_Data under study_
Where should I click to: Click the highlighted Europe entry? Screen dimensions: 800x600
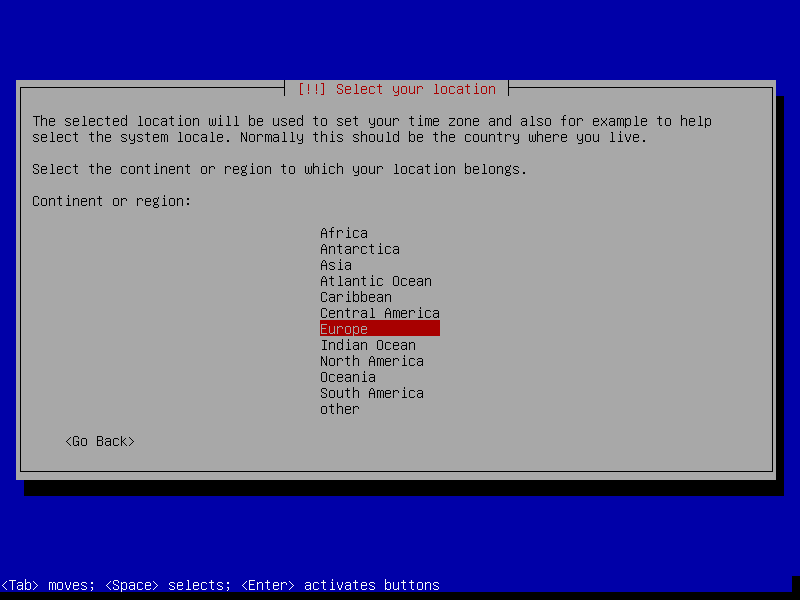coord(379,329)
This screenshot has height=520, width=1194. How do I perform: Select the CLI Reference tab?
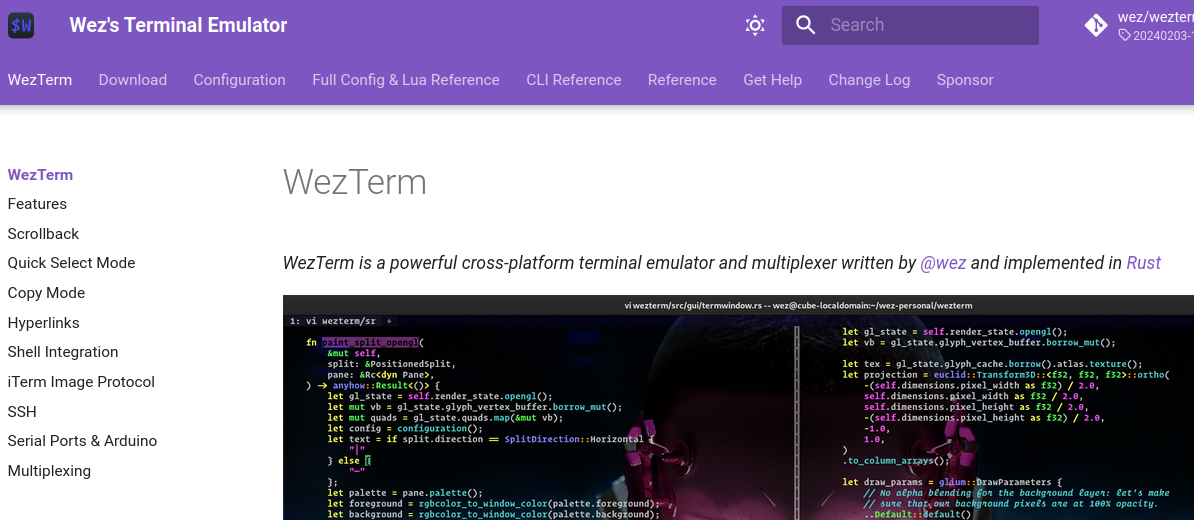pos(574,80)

...

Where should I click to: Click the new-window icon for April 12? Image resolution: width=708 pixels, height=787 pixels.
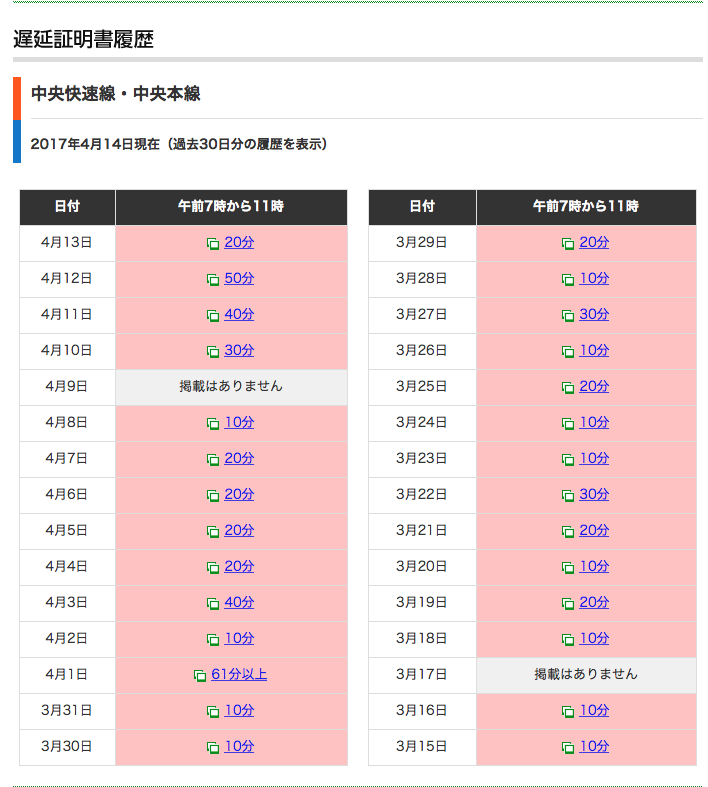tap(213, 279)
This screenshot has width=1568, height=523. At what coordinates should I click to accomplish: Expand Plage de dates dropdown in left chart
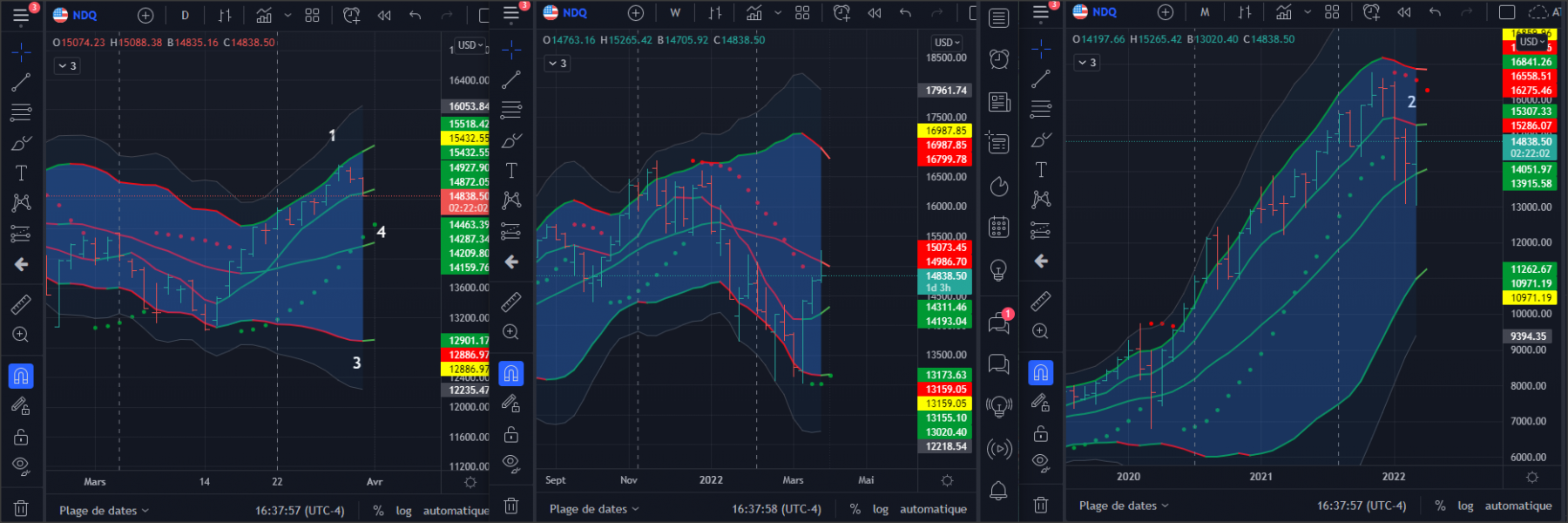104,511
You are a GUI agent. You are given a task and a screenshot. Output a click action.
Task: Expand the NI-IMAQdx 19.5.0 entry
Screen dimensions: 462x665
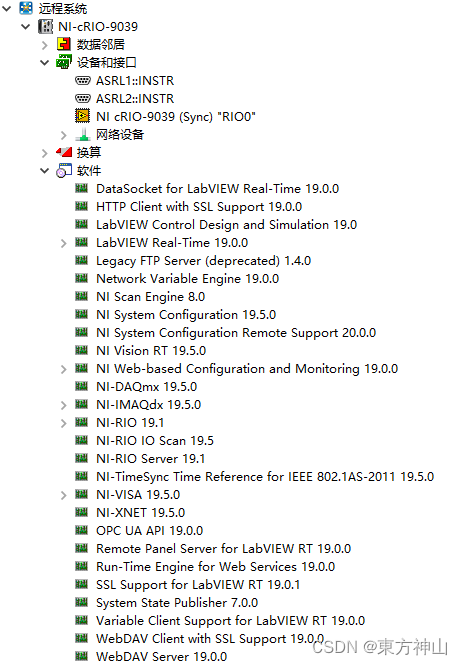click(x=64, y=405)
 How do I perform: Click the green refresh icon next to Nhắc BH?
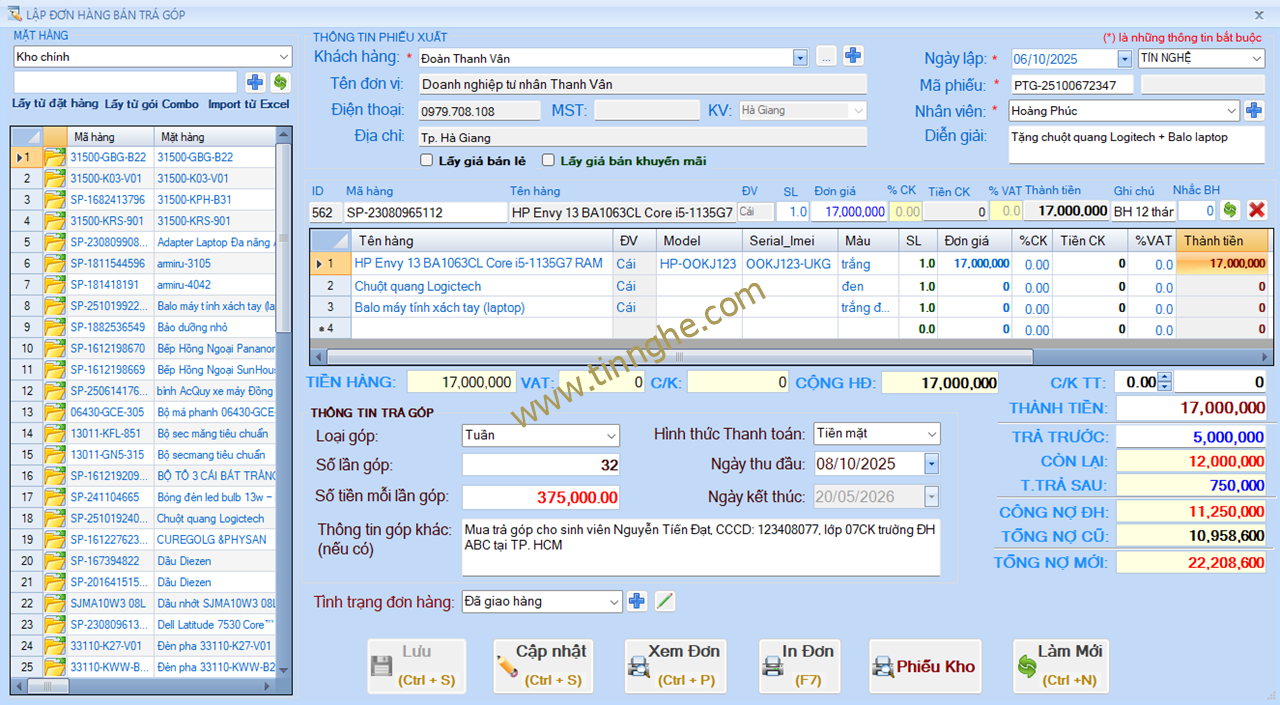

---

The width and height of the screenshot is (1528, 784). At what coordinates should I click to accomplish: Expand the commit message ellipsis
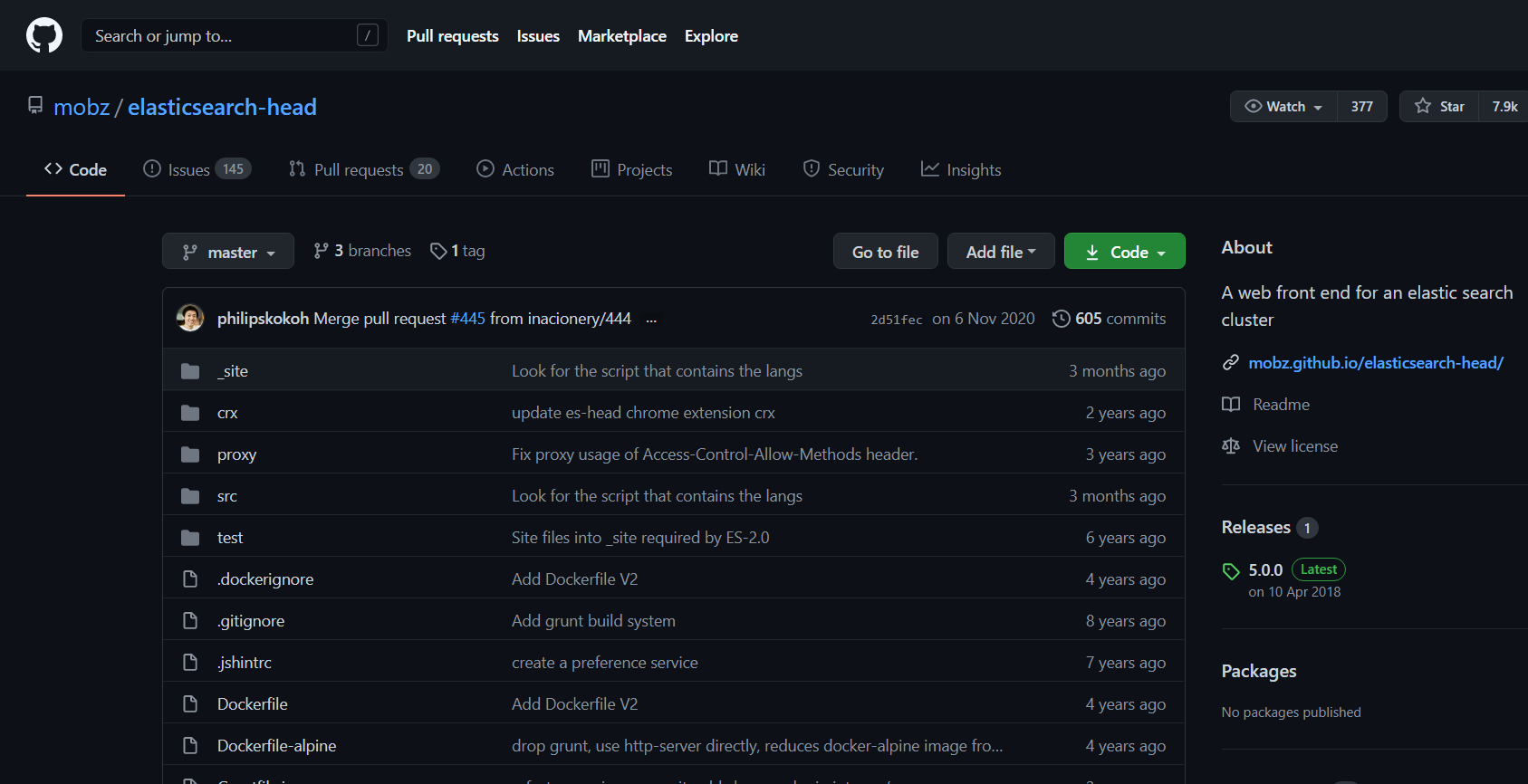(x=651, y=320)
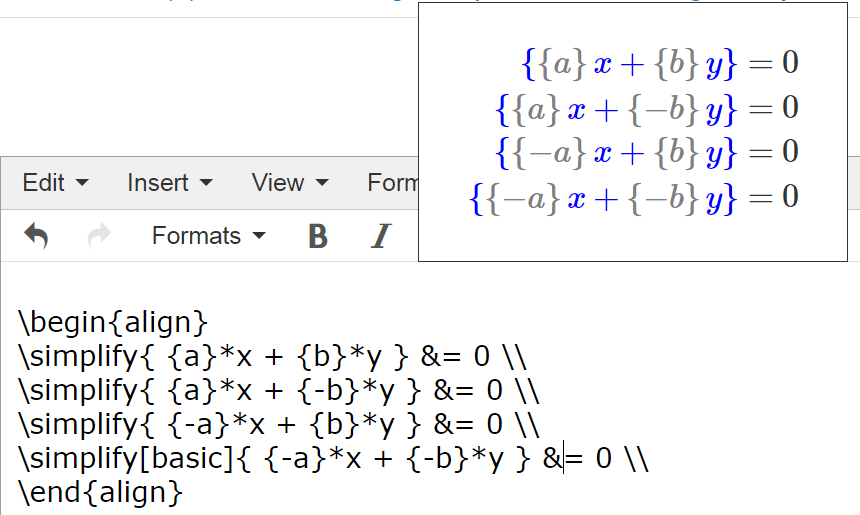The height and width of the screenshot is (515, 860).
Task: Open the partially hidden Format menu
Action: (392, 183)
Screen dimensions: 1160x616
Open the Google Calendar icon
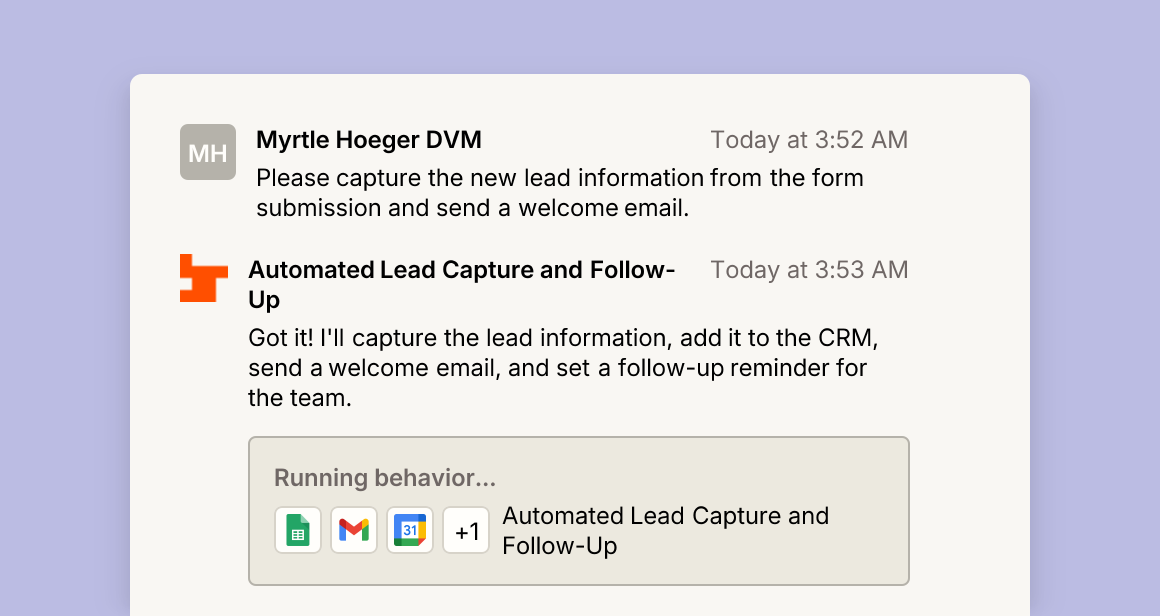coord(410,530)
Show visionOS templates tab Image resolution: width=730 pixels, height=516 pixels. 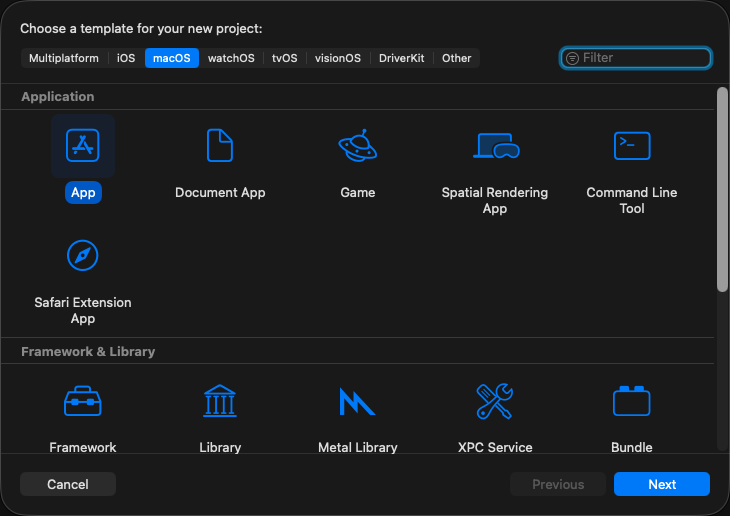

_What you need to do_
Everything above from the line with "Screen dimensions: 462x665" through the line with "How do I perform: Click" should be retyped exactly, and nothing else; omit pictures.

_Written solution_
Screen dimensions: 462x665
click(x=64, y=405)
 How do I perform: Click the green refresh icon next to Nhắc BH?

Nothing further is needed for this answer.